Personal information
- Date of birth: 29 October 1987 (age 38)
- Place of birth: Douala, Cameroon
- Height: 1.76 m (5 ft 9+1⁄2 in)
- Position: Striker

Senior career*
- Years: Team / Apps / (Gls)
- 2003–2005: Westerlo
- 2006–2007: Portsmouth / 0 / (0)
- 2007: Crawley Town / 1 / (0)
- 2008: Constancia
- 2009: Atlético Monzón
- 2010: P. Ferreira / 3 / (0)
- 2010–2011: Chonburi
- 2012–2013: Sriracha /  / (15)
- 2014: Ayutthaya /  / (13)
- 2015–2016: Phuket
- 2017: Samutsongkhram / 15 / (12)
- 2017: Nakhon Pathom
- 2018: Chachoengsao Hi-Tek
- 2019–: Phuket City

= Berlin Ndebe-Nlome =

Cameroonian footballer

Berlin Ndebe-Nlome is a Cameroonian footballer. He played three matches in the Primeira Liga of Portugal for P. Ferreira in 2010.

==Career==
Whilst on trial at Portsmouth he became somewhat of an enigma around the club, playing in numerous pre-season friendlies with only his name known to players and fans and was eventually offered a contract at the club, finally receiving a work permit six weeks after signing.

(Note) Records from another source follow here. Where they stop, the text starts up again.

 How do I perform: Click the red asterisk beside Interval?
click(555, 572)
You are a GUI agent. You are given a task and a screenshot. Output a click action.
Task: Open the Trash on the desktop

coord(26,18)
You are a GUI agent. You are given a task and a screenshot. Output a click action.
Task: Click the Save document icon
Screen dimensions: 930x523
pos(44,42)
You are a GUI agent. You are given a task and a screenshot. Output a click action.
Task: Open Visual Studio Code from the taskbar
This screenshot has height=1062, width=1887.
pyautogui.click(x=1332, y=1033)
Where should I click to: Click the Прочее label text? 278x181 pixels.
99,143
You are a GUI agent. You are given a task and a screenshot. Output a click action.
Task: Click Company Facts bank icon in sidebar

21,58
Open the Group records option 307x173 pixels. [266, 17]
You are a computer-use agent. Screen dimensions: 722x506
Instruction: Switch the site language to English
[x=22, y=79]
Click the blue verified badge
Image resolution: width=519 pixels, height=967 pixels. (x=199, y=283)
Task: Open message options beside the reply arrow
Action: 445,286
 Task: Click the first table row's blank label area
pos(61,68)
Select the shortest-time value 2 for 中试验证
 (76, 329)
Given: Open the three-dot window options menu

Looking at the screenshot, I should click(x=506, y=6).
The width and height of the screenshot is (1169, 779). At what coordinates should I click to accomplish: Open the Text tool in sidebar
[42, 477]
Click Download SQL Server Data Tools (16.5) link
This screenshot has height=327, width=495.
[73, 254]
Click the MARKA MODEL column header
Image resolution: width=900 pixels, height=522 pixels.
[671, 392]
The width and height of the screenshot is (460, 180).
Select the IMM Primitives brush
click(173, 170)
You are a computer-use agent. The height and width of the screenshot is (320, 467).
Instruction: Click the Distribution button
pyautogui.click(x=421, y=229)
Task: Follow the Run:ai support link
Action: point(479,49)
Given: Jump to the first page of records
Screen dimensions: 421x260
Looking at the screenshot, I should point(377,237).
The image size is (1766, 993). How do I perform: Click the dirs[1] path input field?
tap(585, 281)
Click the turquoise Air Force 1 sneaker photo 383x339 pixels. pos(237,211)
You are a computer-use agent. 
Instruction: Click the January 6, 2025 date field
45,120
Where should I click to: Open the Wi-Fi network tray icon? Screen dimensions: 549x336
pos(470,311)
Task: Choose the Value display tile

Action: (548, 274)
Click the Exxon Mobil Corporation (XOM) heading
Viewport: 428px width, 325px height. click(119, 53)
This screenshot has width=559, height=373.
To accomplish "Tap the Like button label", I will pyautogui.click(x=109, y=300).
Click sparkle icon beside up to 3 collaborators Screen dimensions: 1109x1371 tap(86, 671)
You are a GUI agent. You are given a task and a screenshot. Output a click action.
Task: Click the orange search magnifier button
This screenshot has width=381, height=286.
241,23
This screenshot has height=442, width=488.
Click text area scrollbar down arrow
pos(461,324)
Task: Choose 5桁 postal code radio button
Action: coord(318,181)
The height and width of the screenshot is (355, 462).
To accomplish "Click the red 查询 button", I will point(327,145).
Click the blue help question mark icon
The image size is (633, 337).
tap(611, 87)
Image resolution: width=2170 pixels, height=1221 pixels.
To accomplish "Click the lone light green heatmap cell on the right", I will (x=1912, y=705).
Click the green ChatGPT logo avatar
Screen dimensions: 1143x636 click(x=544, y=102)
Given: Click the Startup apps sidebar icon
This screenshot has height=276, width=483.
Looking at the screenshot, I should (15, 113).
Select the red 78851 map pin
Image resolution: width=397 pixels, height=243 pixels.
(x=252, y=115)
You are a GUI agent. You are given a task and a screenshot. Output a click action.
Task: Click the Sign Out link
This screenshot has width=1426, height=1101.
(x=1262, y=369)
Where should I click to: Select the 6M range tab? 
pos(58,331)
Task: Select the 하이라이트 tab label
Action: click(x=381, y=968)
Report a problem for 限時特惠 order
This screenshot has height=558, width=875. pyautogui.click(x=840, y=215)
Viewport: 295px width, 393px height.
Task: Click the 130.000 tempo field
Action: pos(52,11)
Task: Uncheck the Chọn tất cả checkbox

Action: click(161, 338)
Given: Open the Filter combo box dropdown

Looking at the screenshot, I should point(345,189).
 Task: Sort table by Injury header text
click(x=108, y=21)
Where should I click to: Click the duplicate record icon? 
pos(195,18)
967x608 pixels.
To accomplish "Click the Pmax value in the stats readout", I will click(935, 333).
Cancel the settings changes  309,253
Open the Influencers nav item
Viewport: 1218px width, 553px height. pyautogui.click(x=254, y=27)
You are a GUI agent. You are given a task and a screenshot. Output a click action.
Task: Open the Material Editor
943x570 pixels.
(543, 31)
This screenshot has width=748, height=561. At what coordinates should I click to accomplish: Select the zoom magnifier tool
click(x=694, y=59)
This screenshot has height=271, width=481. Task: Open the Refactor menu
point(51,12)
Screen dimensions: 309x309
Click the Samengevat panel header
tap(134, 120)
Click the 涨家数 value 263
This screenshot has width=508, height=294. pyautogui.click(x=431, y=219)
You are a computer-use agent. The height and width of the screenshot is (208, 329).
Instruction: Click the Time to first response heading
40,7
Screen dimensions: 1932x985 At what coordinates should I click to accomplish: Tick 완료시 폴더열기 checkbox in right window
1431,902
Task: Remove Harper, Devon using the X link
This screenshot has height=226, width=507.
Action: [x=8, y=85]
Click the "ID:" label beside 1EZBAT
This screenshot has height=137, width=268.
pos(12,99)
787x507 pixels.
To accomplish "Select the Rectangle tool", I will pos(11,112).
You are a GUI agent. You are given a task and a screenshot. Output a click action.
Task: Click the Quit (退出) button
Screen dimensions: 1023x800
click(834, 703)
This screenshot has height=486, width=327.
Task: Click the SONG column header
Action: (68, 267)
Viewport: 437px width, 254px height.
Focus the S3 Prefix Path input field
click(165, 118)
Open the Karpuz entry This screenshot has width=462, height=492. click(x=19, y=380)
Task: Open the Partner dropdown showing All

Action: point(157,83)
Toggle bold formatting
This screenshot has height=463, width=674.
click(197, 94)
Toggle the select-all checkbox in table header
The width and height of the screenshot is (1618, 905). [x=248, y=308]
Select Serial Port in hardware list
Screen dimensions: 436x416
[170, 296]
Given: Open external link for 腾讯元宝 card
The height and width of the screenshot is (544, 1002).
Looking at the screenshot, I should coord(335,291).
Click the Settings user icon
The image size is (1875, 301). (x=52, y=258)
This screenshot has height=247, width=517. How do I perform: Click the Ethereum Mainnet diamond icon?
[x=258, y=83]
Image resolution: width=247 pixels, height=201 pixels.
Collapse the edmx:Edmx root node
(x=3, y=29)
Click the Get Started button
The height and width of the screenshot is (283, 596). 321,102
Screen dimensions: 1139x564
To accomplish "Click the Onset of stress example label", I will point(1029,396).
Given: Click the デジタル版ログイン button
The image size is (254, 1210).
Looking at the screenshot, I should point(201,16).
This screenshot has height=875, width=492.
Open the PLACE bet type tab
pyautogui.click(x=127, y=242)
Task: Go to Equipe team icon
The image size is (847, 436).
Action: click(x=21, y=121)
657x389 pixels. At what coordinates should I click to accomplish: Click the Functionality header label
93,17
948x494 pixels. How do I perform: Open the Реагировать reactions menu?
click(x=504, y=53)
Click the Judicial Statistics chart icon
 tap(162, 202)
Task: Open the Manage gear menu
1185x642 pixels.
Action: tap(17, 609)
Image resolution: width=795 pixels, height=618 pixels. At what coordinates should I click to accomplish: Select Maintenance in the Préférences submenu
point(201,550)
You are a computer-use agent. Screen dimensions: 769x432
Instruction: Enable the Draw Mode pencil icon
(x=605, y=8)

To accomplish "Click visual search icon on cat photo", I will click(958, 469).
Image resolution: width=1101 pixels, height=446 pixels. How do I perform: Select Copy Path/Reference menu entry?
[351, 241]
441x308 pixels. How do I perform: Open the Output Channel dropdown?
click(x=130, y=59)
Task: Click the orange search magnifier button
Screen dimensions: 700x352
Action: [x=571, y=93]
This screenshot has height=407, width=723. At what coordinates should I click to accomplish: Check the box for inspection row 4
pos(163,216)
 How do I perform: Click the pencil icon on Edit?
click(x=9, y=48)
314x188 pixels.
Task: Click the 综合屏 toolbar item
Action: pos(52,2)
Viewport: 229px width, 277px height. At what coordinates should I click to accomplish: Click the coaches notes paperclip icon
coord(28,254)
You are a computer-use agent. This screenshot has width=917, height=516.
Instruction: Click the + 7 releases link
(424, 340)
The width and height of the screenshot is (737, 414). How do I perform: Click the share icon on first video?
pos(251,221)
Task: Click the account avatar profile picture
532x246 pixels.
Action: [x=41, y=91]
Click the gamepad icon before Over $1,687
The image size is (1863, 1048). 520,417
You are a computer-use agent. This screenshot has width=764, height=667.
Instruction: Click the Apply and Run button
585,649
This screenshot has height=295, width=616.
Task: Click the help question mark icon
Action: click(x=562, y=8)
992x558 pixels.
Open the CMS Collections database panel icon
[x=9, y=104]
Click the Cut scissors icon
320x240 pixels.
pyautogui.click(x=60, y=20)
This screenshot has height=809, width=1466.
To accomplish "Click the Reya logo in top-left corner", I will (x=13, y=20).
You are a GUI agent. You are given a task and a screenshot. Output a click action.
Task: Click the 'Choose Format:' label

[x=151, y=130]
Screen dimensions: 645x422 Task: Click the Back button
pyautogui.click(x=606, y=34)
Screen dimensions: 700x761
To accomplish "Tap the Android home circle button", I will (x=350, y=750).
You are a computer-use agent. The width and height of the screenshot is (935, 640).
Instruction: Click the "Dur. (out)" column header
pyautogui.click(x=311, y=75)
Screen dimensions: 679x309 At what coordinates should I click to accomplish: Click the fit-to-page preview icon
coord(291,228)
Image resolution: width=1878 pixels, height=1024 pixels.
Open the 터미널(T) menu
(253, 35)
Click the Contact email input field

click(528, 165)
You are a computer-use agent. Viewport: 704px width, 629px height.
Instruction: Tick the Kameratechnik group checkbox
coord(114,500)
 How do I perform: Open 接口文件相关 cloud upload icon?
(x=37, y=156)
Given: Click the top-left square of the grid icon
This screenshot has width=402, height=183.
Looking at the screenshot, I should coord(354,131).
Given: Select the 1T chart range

Prior to signing for Portsmouth he was contracted to Belgian First Division club K.V.C. Westerlo. After his release from Portsmouth, Berlin signed for Crawley Town on a short-term deal from Portsmouth in November 2007, lasting less than a month before being allowed to move on.

In July 2009 he was offered a chance to impress on trial at Swindon Town F.C. and appeared in two pre-season friendlies before moving on. He went on to play in Portugal for P. Ferreira in 2010, although he only featured in three league matches before moving clubs again.